Māori party adopts Swiss neutrality policy

Te Pāti Māori say a 'transformative' defence and foreign affairs policy, will see its MPs vote against overseas military support, by New Zealand forces.

Co-leaders Debbie Ngarewa-Packer and Rawiri Waititi unveiled the neutrality policy during their AGM, calling it "Rangatiratanga and Mana Māori Motuhake in action"; if in power, they would withdraw from the Five Eyes security pact between Australia, New Zealand, Canada, the UK and the US.

“We will no longer be a political football in the wars of imperial powers. We will no longer act as a Pacific spy base for the Five-Eyes Alliance,” Waititi said.

"We have determined a Māori-centric foreign policy and a Māori-centric defence policy shaped for us and by us without selling or trading our mana by just simply asserting it,” Ngarewa-Packer said.

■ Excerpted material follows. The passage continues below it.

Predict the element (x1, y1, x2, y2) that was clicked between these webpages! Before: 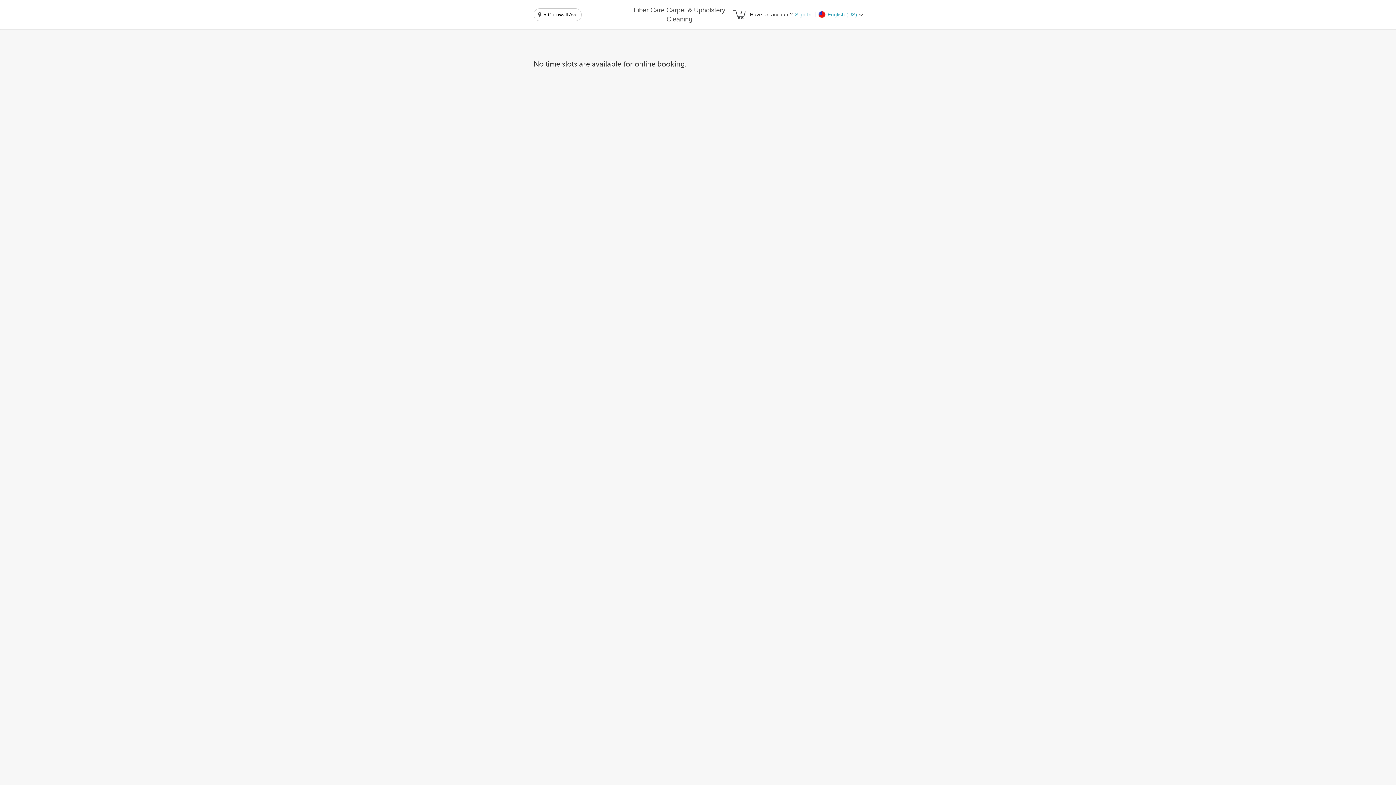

Waititi said the party's aspiration was for Aotearoa to adopt neutrality policies similar to Switzerland.

“In 1987 Aotearoa declared we were nuclear-free. Te Pāti Māori now declares Aotearoa must be militarily neutral, a Switzerland of the South Pacific,” Waititi said.

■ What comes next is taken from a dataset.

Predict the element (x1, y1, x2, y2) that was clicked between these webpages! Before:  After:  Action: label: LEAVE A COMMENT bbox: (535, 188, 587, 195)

Māori servicemen unrewarded

Kudos was all the Māori Battalion got for its victories against Nazi Germany in World War II, Waititi said.

"Our services were honoured by us not receiving any allotments to returned services housing or farms. Our services dispensed in Korea, Malaya, Vietnam and Afghanistan achieved nothing for us as a people,” Waititi said.

"We will no longer have our sovereignty determined by others, whether it is in Canberra, London, Washington, Beijing or Moscow."

The party took heat from Ukrainian expatriates last year when Waititi claimed the Russian invasion of Ukraine was caused by the "politics of America, NATO, and other countries". a popular Kremlin talking point.

Ukraine officials say they attempted de-escalation before the invasion, and point to imperialist essays from Russian president Vladimir Putin claiming the country is a Moscow satellite state.

Sport force only

Ngarewa-Packer says Aotearoa should still "stand alongside indigenous peoples in their fight for their sovereignty over their own lands" and it supported the government's sanctions bill against Russia last year.

The party would still fund a defence force but it would be a "support force for the Pacific, for our Polynesian world", and to tackle civil defence emergencies, according to Ngarewa-Packer.

"With the extreme weather events of the past few weeks, we’ve seen just how important it is that our defence force is focused on responding to threats to our own people." she said.

“The time for war, killing and imperialism is over. Now is the time for peace and sovereignty for tangata whenua and indigenous peoples around the world. Aotearoa must be friends to everybody and enemies to nobody.”